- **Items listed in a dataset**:
══════════════════════════════

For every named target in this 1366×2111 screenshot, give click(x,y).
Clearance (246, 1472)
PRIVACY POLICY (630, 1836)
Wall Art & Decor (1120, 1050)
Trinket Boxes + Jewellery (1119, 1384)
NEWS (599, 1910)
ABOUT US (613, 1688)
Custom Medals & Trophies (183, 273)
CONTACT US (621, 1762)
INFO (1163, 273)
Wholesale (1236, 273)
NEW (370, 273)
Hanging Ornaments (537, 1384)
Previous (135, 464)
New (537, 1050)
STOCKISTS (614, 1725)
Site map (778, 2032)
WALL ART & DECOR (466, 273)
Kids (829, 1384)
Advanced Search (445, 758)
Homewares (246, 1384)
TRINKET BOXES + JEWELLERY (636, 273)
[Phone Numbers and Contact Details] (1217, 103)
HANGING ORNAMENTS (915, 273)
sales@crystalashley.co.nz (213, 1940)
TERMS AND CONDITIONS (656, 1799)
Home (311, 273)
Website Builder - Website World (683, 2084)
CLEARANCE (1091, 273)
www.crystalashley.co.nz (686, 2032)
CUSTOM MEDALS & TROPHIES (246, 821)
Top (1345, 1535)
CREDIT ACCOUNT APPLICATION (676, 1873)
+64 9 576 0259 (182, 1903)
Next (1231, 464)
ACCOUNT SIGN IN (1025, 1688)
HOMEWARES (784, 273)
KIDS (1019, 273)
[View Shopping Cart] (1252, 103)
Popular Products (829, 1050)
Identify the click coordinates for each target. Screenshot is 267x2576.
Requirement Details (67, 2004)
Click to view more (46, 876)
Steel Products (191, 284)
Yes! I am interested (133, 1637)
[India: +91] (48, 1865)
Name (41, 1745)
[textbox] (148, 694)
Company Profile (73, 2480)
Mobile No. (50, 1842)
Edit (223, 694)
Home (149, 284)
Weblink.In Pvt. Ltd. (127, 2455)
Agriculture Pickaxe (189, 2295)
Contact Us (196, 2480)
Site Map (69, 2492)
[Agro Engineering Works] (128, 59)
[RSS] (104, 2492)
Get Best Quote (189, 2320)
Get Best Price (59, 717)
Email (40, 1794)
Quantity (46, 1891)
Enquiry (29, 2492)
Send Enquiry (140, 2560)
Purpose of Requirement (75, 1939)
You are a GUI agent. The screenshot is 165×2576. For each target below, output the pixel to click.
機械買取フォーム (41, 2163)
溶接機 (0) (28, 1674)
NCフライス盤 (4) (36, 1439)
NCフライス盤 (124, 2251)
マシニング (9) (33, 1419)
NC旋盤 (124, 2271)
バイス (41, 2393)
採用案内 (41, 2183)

══════════════════════════════

- **What you are asked to do**:
Transcribe, exactly and without additions, the lines of the records above, beginning with the line that contains "Clearance (246, 1472)" and ending with the line that contains "KIDS (1019, 273)", both included.

- **Solution**:
Clearance (246, 1472)
PRIVACY POLICY (630, 1836)
Wall Art & Decor (1120, 1050)
Trinket Boxes + Jewellery (1119, 1384)
NEWS (599, 1910)
ABOUT US (613, 1688)
Custom Medals & Trophies (183, 273)
CONTACT US (621, 1762)
INFO (1163, 273)
Wholesale (1236, 273)
NEW (370, 273)
Hanging Ornaments (537, 1384)
Previous (135, 464)
New (537, 1050)
STOCKISTS (614, 1725)
Site map (778, 2032)
WALL ART & DECOR (466, 273)
Kids (829, 1384)
Advanced Search (445, 758)
Homewares (246, 1384)
TRINKET BOXES + JEWELLERY (636, 273)
[Phone Numbers and Contact Details] (1217, 103)
HANGING ORNAMENTS (915, 273)
sales@crystalashley.co.nz (213, 1940)
TERMS AND CONDITIONS (656, 1799)
Home (311, 273)
Website Builder - Website World (683, 2084)
CLEARANCE (1091, 273)
www.crystalashley.co.nz (686, 2032)
CUSTOM MEDALS & TROPHIES (246, 821)
Top (1345, 1535)
CREDIT ACCOUNT APPLICATION (676, 1873)
+64 9 576 0259 (182, 1903)
Next (1231, 464)
ACCOUNT SIGN IN (1025, 1688)
HOMEWARES (784, 273)
KIDS (1019, 273)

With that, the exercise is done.